The exercise ::
Select each line below that contains the string "node", treating uppercase and lowercase letters as distinct, and copy those lines in full.

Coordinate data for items
■ ■ ■ ■

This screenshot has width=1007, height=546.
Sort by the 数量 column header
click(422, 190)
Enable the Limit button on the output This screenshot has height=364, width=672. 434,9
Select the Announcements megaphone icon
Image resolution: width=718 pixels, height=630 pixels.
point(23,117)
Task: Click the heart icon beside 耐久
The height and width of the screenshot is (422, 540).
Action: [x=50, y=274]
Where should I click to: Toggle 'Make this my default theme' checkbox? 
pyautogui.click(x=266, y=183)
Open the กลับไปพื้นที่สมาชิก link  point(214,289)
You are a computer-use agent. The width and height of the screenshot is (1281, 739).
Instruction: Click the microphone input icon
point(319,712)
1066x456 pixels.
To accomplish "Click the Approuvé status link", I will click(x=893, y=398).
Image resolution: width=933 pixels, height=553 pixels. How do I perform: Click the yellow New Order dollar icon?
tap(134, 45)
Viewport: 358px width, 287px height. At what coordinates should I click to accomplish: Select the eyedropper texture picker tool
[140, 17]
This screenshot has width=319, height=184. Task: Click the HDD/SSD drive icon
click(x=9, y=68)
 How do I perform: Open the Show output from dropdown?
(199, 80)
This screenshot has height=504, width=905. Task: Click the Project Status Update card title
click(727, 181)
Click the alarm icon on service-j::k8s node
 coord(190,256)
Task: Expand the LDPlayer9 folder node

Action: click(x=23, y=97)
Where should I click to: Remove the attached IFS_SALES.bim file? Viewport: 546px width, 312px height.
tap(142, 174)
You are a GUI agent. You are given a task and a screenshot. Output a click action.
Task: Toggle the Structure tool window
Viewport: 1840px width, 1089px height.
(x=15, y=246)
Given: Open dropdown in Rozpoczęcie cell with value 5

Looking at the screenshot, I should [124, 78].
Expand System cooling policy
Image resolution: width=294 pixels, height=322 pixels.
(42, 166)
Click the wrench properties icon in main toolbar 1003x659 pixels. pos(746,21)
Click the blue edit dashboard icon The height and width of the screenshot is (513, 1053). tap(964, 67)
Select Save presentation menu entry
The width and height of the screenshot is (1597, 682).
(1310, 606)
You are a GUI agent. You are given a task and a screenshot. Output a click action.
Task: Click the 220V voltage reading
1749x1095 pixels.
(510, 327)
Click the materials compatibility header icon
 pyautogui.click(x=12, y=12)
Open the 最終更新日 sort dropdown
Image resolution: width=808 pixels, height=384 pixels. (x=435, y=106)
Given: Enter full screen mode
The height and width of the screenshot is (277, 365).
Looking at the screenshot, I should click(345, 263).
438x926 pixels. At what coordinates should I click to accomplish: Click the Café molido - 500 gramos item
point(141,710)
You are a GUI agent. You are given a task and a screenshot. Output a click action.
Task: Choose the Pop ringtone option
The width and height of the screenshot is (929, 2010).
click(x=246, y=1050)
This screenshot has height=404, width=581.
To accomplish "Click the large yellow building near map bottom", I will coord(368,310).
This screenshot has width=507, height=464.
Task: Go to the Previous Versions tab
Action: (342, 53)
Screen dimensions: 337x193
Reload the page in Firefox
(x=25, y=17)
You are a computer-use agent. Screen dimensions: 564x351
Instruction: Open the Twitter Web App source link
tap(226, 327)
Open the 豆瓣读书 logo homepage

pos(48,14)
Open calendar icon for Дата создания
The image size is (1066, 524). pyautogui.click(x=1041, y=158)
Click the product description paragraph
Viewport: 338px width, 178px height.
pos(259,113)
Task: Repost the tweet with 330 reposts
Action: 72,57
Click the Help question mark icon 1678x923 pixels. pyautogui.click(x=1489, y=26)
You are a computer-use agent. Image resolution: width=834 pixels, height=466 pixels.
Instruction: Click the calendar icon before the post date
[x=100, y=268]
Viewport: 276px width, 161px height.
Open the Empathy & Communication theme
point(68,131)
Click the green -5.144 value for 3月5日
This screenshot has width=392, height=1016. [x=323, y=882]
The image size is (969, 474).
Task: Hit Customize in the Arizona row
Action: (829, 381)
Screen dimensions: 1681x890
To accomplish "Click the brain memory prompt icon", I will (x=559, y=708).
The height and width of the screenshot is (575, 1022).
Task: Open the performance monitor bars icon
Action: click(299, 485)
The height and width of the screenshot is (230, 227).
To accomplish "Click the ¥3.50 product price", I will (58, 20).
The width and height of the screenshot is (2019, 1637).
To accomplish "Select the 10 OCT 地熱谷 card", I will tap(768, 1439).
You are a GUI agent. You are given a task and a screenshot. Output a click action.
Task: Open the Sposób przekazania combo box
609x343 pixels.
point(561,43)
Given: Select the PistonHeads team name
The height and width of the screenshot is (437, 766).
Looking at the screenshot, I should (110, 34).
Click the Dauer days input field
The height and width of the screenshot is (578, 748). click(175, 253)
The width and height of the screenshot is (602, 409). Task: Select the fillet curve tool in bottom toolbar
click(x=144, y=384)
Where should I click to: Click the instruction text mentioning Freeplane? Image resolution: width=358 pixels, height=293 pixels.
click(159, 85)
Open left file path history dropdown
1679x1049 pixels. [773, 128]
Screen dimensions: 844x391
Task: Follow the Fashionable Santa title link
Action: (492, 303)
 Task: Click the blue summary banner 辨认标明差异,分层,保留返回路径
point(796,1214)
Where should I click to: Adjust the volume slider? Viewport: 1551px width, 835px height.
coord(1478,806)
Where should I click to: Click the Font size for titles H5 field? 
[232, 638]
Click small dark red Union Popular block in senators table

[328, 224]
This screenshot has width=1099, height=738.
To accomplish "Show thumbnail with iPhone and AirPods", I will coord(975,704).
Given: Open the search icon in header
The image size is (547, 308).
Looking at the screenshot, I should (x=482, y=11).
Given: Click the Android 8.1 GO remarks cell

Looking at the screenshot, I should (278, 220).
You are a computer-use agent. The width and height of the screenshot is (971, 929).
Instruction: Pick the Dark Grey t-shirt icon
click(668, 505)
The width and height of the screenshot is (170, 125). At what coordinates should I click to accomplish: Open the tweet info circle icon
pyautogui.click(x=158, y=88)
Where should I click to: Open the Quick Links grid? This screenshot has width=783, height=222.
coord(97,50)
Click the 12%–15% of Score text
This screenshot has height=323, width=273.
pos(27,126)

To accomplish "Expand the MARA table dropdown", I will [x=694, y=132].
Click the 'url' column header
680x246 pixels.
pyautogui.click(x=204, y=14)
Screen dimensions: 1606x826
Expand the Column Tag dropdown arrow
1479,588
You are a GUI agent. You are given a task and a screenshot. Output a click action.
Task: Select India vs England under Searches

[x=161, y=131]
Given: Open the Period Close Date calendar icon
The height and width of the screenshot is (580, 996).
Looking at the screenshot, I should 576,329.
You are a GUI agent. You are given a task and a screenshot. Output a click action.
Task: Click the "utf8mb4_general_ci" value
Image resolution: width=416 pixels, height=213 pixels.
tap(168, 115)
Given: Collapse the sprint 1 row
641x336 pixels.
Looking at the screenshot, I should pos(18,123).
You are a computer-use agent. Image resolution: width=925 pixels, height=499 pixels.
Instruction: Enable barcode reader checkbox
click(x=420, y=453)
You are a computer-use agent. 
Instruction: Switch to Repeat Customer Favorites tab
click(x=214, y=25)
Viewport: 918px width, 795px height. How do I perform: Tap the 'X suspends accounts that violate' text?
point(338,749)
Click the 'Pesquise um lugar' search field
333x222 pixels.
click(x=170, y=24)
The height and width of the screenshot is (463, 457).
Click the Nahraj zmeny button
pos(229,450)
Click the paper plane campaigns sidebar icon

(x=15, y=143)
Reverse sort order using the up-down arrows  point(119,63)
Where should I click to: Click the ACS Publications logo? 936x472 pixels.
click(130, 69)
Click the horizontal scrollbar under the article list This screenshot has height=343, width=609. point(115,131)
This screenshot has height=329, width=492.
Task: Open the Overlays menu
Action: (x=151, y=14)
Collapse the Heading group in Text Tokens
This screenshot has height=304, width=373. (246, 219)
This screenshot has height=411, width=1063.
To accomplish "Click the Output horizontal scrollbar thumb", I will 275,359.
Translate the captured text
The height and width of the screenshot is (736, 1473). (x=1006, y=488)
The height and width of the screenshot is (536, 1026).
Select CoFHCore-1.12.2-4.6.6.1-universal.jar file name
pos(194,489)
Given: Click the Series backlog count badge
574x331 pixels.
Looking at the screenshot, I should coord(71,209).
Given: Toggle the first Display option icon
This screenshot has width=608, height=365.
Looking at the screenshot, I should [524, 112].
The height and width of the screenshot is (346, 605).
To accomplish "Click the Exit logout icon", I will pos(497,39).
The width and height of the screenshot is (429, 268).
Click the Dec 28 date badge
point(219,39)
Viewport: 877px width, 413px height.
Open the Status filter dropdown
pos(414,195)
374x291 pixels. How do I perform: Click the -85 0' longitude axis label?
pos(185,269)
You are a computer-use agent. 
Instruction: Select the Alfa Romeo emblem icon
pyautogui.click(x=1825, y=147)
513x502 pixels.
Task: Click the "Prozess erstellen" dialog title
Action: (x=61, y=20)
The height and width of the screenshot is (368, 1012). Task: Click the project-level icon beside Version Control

■ ■ ■ ■

Task solution ::
Click the alarm icon on service-j::k8s node
Task: Expand the LDPlayer9 folder node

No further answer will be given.